BEGIN

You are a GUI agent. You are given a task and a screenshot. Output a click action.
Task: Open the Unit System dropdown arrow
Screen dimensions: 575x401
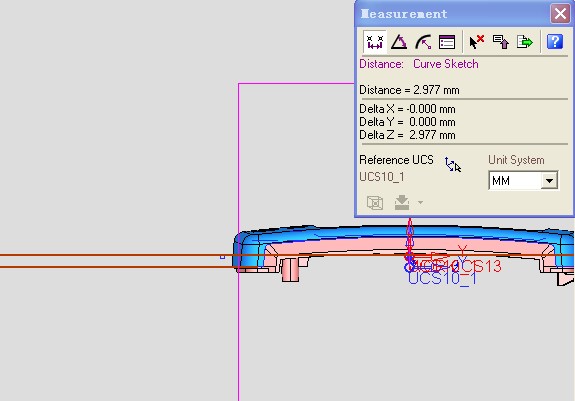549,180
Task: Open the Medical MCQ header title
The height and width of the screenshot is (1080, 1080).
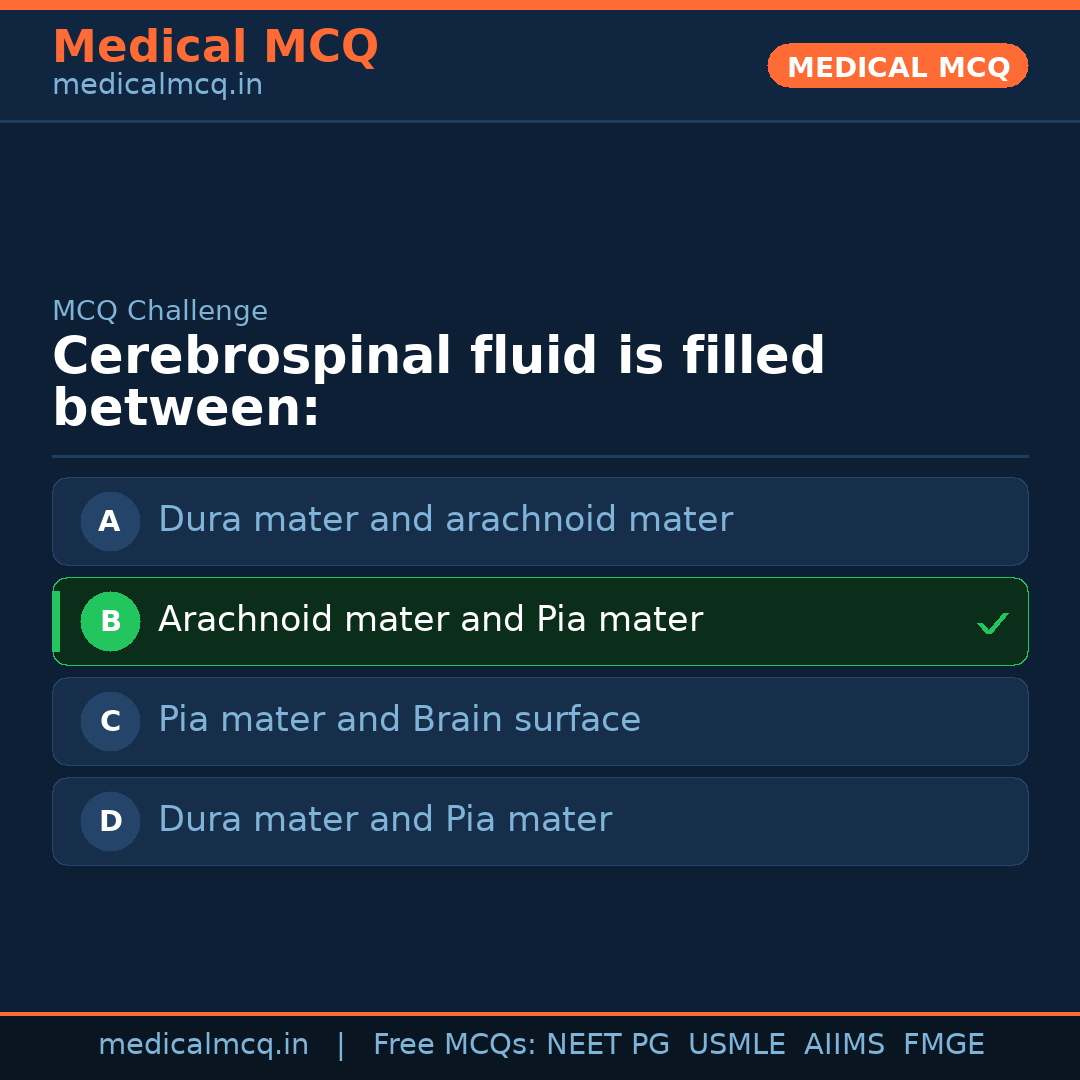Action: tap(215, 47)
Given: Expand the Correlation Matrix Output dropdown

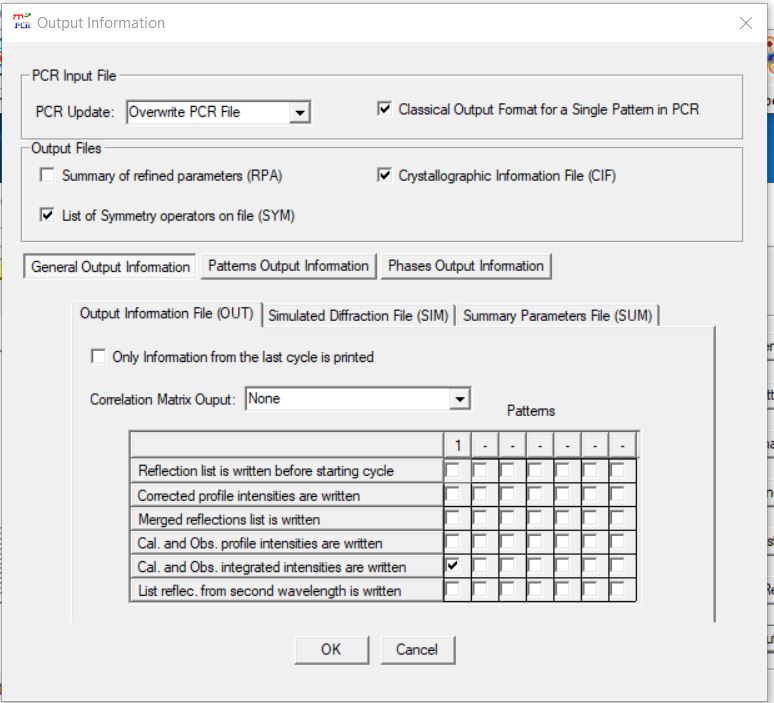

END
BEGIN

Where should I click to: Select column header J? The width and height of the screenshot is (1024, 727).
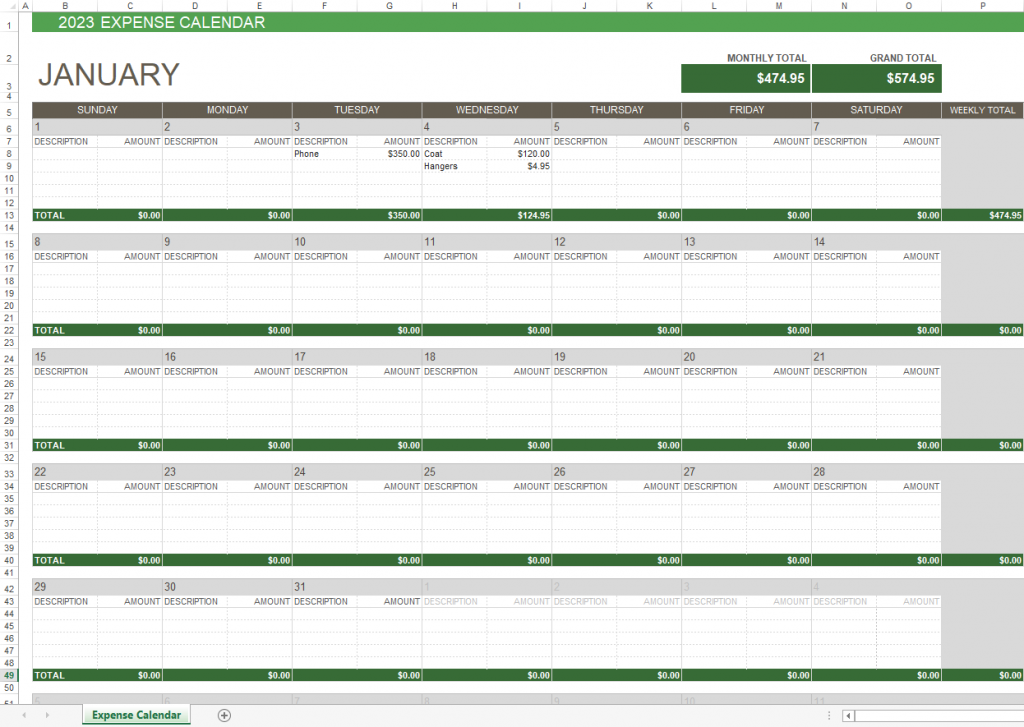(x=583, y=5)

END

#### What is needed:
Above are records; write out the lines from the one with "You are a GUI" down to the one with "Given: Expand the", exactly, leaving the pictures out.

#### Solution:
You are a GUI agent. You are given a task and a screenshot. Output a click action.
Task: Open the Unit System dropdown arrow
Screen dimensions: 575x401
549,180
Task: Open the Medical MCQ header title
The height and width of the screenshot is (1080, 1080).
Action: tap(215, 47)
Given: Expand the Correlation Matrix Output dropdown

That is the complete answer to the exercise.